Question

DESEQ2 differential expression for subsets of data?

0

Entering edit mode

amnahsiddiqa ▴ 10

@amnahsiddiqa-15854

Last seen 9 months ago

United States

My experiment details for RNAseq data acquisition was this. This is human PBMC samples for 98 participants and two days day0 and day7 (corresponding to pre and post vaccination respectively) - in total 196 samples. 54 out of 98 were high responders and 44 were low responders.
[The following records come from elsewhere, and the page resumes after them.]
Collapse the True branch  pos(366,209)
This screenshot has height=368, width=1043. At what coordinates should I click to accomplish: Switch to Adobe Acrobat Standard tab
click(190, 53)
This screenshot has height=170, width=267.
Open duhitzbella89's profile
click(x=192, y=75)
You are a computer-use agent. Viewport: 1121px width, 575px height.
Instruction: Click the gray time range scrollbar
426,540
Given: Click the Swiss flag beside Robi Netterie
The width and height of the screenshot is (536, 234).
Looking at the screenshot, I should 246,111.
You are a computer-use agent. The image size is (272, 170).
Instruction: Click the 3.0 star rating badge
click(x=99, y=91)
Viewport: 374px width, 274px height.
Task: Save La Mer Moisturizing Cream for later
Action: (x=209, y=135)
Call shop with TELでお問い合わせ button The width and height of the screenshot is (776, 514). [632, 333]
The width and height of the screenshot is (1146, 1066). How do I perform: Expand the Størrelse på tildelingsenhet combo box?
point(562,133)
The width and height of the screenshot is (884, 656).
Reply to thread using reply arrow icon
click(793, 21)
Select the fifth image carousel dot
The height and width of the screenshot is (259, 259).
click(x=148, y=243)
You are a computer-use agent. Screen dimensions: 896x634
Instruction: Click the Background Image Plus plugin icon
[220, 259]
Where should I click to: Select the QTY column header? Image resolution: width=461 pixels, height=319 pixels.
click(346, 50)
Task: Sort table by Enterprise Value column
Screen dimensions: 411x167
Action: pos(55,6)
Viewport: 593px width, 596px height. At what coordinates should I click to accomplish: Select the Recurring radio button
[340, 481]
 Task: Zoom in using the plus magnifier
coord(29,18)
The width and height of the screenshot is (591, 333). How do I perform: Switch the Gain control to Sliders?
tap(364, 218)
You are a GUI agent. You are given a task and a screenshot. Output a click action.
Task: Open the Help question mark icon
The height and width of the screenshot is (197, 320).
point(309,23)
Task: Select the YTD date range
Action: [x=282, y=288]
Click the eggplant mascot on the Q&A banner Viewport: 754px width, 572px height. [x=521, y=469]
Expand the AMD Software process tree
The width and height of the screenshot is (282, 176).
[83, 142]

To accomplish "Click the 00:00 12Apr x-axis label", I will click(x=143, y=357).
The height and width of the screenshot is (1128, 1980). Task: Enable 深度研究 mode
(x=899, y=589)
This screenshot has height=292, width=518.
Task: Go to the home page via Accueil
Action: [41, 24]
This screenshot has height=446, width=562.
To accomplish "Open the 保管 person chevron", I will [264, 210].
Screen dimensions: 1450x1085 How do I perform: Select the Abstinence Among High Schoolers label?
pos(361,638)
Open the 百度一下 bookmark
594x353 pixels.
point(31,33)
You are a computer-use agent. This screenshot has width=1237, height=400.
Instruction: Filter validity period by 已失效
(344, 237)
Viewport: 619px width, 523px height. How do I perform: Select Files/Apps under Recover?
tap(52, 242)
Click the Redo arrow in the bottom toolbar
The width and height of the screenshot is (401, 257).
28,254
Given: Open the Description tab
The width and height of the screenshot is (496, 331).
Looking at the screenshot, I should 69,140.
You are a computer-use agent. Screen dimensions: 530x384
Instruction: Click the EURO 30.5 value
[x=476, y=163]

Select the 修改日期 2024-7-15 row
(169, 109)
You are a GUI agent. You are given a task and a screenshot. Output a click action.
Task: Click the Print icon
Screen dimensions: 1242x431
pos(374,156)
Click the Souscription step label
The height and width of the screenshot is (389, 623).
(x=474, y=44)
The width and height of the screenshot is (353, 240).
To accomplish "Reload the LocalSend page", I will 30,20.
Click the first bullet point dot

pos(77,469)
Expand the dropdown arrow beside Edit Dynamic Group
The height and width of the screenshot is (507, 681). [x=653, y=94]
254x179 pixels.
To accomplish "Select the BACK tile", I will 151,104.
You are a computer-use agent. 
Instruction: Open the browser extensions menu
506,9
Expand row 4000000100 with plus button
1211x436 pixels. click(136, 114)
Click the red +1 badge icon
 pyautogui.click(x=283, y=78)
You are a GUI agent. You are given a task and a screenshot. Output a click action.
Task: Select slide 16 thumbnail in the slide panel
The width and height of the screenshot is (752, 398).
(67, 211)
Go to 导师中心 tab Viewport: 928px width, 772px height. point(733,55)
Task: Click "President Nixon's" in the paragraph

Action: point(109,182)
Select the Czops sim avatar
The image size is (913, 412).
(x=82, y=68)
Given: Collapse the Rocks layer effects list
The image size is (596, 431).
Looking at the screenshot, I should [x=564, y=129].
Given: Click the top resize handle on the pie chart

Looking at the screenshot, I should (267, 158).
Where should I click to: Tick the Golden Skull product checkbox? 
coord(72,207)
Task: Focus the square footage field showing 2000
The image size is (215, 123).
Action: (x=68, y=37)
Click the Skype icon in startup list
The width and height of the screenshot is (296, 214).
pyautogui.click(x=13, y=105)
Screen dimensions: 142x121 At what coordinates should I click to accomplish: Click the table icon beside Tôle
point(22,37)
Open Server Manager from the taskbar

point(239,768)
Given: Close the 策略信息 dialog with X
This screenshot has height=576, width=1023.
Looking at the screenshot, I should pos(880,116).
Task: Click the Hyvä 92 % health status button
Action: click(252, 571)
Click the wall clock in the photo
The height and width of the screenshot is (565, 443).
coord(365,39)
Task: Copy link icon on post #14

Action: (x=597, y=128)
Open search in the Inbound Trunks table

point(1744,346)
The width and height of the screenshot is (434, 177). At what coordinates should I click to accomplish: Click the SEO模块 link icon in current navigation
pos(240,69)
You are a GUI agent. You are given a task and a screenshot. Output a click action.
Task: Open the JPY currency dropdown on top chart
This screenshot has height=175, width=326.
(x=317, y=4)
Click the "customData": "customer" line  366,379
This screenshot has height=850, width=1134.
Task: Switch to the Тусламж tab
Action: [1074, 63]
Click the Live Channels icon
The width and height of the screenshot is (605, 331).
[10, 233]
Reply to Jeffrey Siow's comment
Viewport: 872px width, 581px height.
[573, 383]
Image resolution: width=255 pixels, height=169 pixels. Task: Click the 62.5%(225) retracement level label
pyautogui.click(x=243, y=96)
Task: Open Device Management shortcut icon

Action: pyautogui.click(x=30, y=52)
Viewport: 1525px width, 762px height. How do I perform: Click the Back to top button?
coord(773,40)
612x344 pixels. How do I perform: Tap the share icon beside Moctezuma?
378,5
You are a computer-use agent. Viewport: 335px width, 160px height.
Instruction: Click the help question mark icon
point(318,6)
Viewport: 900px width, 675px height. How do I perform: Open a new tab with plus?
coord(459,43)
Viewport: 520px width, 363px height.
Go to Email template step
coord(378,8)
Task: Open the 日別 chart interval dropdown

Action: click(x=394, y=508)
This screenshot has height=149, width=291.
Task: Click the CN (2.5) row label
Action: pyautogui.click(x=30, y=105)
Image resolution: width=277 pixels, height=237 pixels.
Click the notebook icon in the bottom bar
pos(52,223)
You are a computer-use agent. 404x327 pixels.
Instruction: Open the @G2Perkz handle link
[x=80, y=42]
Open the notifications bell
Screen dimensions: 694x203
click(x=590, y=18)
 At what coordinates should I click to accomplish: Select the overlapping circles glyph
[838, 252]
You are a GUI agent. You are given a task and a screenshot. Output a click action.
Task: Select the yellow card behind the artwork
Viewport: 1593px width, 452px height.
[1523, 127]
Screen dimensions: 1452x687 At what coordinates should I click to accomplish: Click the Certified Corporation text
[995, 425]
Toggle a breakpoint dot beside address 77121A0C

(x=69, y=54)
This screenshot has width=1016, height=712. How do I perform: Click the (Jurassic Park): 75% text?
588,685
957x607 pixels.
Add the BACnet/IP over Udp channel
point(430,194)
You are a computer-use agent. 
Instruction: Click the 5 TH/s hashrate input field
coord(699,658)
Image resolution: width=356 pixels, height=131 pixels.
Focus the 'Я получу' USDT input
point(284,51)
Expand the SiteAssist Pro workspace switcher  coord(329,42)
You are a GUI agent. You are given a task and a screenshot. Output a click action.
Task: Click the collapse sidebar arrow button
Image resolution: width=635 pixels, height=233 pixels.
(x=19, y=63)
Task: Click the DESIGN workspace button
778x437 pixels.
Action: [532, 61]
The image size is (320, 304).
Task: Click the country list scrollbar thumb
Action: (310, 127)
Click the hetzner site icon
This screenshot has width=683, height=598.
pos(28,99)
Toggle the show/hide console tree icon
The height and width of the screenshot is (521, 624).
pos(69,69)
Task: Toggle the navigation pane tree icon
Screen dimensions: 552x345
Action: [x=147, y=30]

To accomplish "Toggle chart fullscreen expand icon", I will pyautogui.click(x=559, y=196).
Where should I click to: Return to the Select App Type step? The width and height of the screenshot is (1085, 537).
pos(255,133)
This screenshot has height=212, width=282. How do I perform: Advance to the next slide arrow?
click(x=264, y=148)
So i have two biological variable visit(day0 and day7) and response status(high/low responder)

I need to analyze data for following comparisons:

1: day0 : high versus low reponders

2: high responders ; See the difference at day7 in comparison to day0

3: low responders ; See the difference at day7 in comparison to day0

my code looks something like this and i wnat to know if there is a better approach and i am on right track or what?

#1. day0 : high versus low reponders 
# Create DESeqDataSet object
dds <- DESeqDataSetFromMatrix(countData = readCount, colData = metadata, design = ~ visit + response_status)

#filtering by expression counts 
#dds <- dds[rowSums(counts(dds))>min(table(metadata$visit, metadata$response_status)),]
# Calculate CPM values
cpm <- cpm(counts(dds), normalized.lib.sizes = TRUE)

# Count the number of samples with > 0.5 CPM for each gene
num_samples <- apply(cpm > 0.5, 1, sum)

# Filter out genes with fewer than x(smallest group) samples meeting the criterion
dds <- dds[num_samples >= 44, ]



# Filter data for day0 visit and LR vs HR comparison
dds_day0 <- dds[dds$visit == "day0" & dds$response_status %in% c("HR", "LR"), ]

# Convert response_status to factor
dds_day0$response_status <- factor(dds_day0$response_status)

# Set reference level for response_status
dds_day0$response_status <- relevel(dds_day0$response_status, ref = "LR")

# Run DESeq analysis
dds_day0 <- DESeq(dds_day0, test = "Wald")

# Get results for LR vs HR comparison
res_day0 <- results(dds_day0)



dim(subset(res_day0, pvalue < 0.05))
dim(subset(res_day0, padj < 0.05))
write.table(res_day0,"D0_responsestatus_PBMC.tsv", sep = "\t", row.names = TRUE)

# for 2 and 3 it will be  like this ?
# Create DESeqDataSet object
dds <- DESeqDataSetFromMatrix(countData = readCount, colData = metadata, design = ~ visit + response_status)

#filtering by expression counts 
# Calculate CPM values
cpm <- cpm(counts(dds), normalized.lib.sizes = TRUE)

# Count the number of samples with > 0.5 CPM for each gene
num_samples <- apply(cpm > 0.5, 1, sum)

# Filter out genes with fewer than five samples meeting the criterion
dds <- dds[num_samples >= 44, ]



# Filter data for day7 compared to day 0 in  HR (high responder group)
dds_hr_day7day0 <- dds[dds$response_status %in% c("HR"), ]

# Convert visit to factor
dds_hr_day7day0 $visit <- factor(dds_hr_day7day0 $visit)

# Set reference level for response_status
dds_hr_day7day0 $visit <- relevel(dds_hr_day7day0 $visit, ref = "day0")

# Run DESeq analysis
dds_hr_day7day0  <- DESeq(dds_hr_day7day0 , test = "Wald")

# Get results for LR vs HR comparison
dds_hr_day7day0 <- results(dds_hr_day7day0 )

RNASeqData DESeq2 • 583 views

ADD COMMENT • link updated 10 months ago by ATpoint ★ 4.0k • written 10 months ago by amnahsiddiqa ▴ 10

score 1 · Answer 1 · 2023-06-29

It is often easiest to combine groups into a single column (full-factorial deign) and then use contrasts for the comparisons you like. This, and the question whether you should keep samples together, or split between different sorts of pairwise comparisons is addressed in the vignette. For detailed guidance you might want to consult with someone experienced locally. The support site is mainly for technical problems and bugs with the packages, not really for hands-on code review.